A documentary about the singer and civil rights activist Marian Anderson, a museum exhibition dedicated to Norman Rockwell’s “The Four Freedoms,” a digital archive dedicated to Walt Whitman and a dictionary of dialects spoken by the Mississippi Band of Choctaw Indians are among the 224 projects across the country to receive new grants from the National Endowment of the Humanities.
The grants, which total $22.2 million, support both individual scholarly projects and large institutional collaborations, all of which, the agency’s chairman, Jon Parrish Peede, said in a statement, “exemplify the spirit of the humanities and their power to educate, enrich and enlighten,” particularly in difficult times.
“When every individual, community and organization in America is feeling the effects of the coronavirus pandemic, it is a joy to be able to announce new projects that will produce vibrant humanities programs and resources for the reopening of our cultural centers and educational institutions,” he said.
The awards, which are part of the agency’s regular cycle of grants, come several weeks after the N.E.H. received $75 million in supplemental funding as part of the $2.2 trillion stimulus package. Mr. Peede has guaranteed that 100 percent of that funding will be distributed directly to grantees, rather than covering the agency’s operational expenses, the agency said.
The projects receiving grants include a series of 30-minute films about rural historic churches in the South, supported as part of a new effort to back short documentary films. There are also awards for a film about the legacy of L. Frank Baum, the author of “The Wizard of Oz,” and a documentary on the life of Rywka Lipszyc, a 14-year-old girl whose diary was discovered in the rubble of Auschwitz in 1945.
Another new class of grants, dedicated to chronicling the experience of war, supports a Veteran to Scholar Bootcamp at East Carolina University and a discussion program at Messiah College in Pennsylvania dedicated to the experiences of women in the United States military.

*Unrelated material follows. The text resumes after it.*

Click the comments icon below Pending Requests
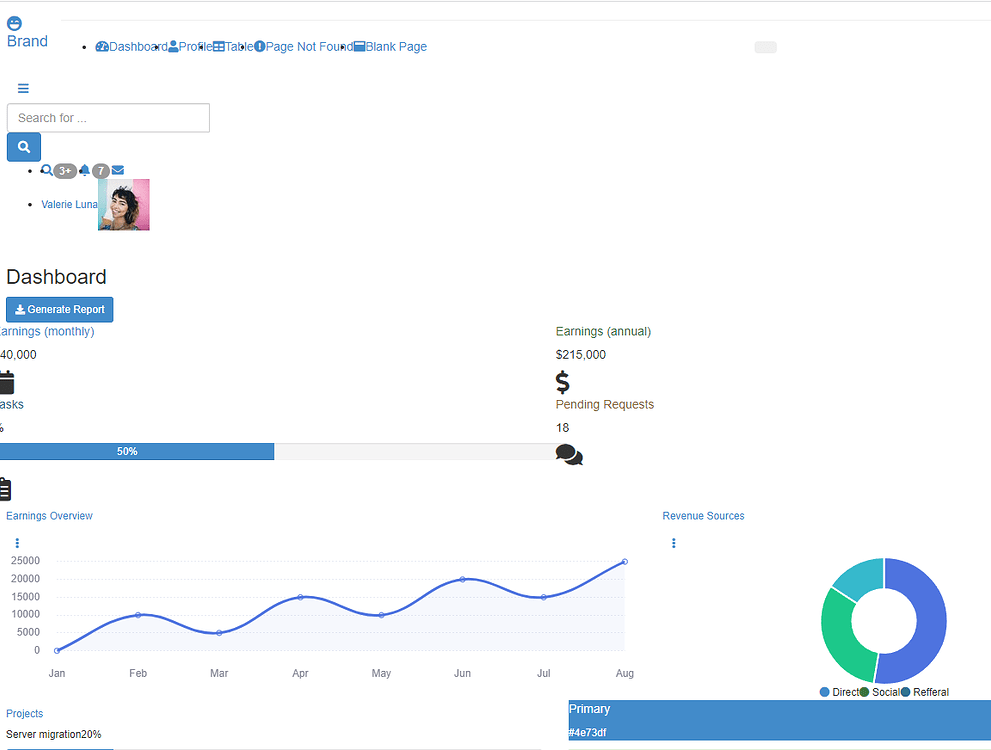This screenshot has height=750, width=991. (569, 455)
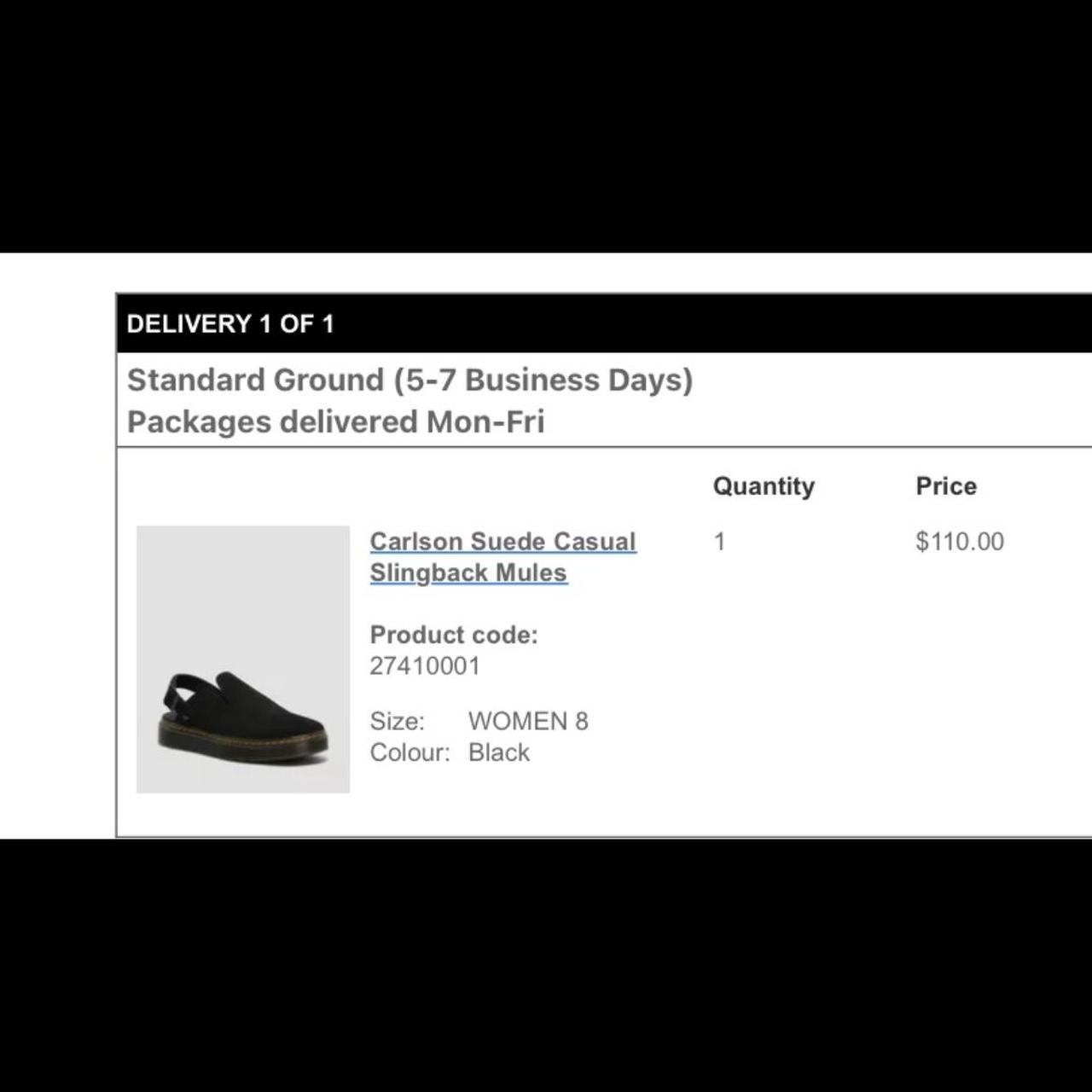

The grants also include several connected with planning for the 250th celebration of America’s founding, in 2026, as well as several grants supporting exploration of little-known chapters of American history, like one dedicated to an exhibition at the Museum of the American Revolution in Philadelphia chronicling the short-lived equal voting rights of women in New Jersey in the decades after independence.